AUFGABENSTELLUNG –
Fassen Sie im Text zur Mitwirkung von Frau Wende den Absatz, der mit „Herr Ministerpräsident, wenn Ihre Regierung einen Gesetzentwurf“ beginnt, in einem einzigen Satz zusammen. Die Kernaussage muss erhalten bleiben.
── TEXTTEIL ──
„Ich gehe davon aus, dass Sie - entsprechend gewissermaßen gemeindeutschem Hochschulrecht - in dem Wahlamt der Präsidentin Beamtin auf Zeit sind und dass Ihnen Ihre Universität eine Stelle vorhält, auf die Sie zurückgreifen können, wenn Sie - aus welchen Gründen auch immer - Ihr Wahlamt verlieren.“
„Also: nach dem Ruf in die Landesregierung treten Sie von Ihrem Wahlamt zurück; dadurch nehmen Sie zugleich die für Sie vorgehaltene Stelle als Hochschullehrerin ein. Mit Annahme des Ministeramtes ruhen die Rechte aus diesem Beamtenverhältnis; sie bleiben aber während der Dauer der Amtszeit erhalten. Nach Beendigung des Ministeramtes erklären Sie nach Ihrem Willen Ihre Rückkehrbereitschaft (oder wählen die kumulative Ru- hegeldvariante). Die Universität ist in diesem Zusammenhang kein eigenständiger Mitspieler der ‚eigene Rechte‘ geltend machen könnte.“
Wenn Sie eine Professur in Flensburg haben, dann kehren Sie nach Ausscheiden aus dem Amt als Bildungsministerin auch wieder auf diese Professur zurück. Wenn, dann - wenn nicht, dann nicht.
Herr Ministerpräsident, Sie haben in der Landtagssitzung vom 14. Mai 2014 und später noch einmal im Bildungsausschuss des Landtages erklärt, Frau Professor Wende habe an der Beschlussfassung „nicht mitgewirkt“. Bereits am 16. Mai 2014 hat die Hochschulleitung in ihrem Brief an die Mitarbeiter der Universität Flensburg erklärt:
„Der sehr ausgeprägte Wunsch nach der Ausfertigung der Absichtserklärung entsprang dem Bedürfnis nach beruflicher Absicherung und Unabhängigkeit der zukünftigen Ministerin.“
„Wir gingen natürlich davon aus, dass wir rechtens handelten und im unwahrscheinlichen Fall einer Realisierung die Absichtserklärung getragen hätte. Darin wurden wir bestärkt durch den von Prof. Dr. Waltraud Wende kommunizierten Verweis auf die Rechtsauskunft eines ausgewiesenen Bonner Verwaltungsjuristen.“
Und Sie sagen, Frau Wende habe nicht mitgewirkt? Sie hatte den Wunsch, sie hat Formulierungsvorschläge unterbreitet, ja, sie hat sich sogar über die Ausfertigung des Beschlusses Gedanken gemacht.
Sie hat erklärt, wer alles unterzeichnen soll, und sie hat das Präsidium und den Senatsvorsitzenden hinter die Fichte geführt.
Herr Ministerpräsident, Sie wissen als Jurist, dass der Empfängerhorizont maßgeblich ist. „Nicht mitwirken“ heißt, nicht beteiligt sein. Und Sie können sich auch nicht damit herausreden, Frau Kollegin von Kalben, Sie hätten eigentlich gemeint, sie habe an dem Beschluss nicht mitgewirkt, beschlossen worden sei das ja von anderen.
Herr Ministerpräsident, wenn Ihre Regierung einen Gesetzentwurf in den Landtag einbringt, dann beschließt der Landtag über das Gesetz, nicht die Regierung. Trotzdem käme niemand auf die Idee zu sagen, die Regierung hätte in dem Prozess nicht mitgewirkt.
───
── DATENTEIL ──
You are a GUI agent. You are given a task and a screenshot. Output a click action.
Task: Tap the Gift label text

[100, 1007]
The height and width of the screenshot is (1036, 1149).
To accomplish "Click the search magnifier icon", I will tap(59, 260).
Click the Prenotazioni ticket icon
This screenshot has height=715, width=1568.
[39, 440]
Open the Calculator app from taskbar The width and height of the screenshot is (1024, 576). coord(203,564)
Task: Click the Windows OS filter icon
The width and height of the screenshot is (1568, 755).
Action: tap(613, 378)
───
LÖSUNG –
Auch wenn über einen von der Regierung eingebrachten Gesetzentwurf der Landtag und nicht die Regierung beschließt, würde niemand behaupten, die Regierung habe an dem Prozess nicht mitgewirkt.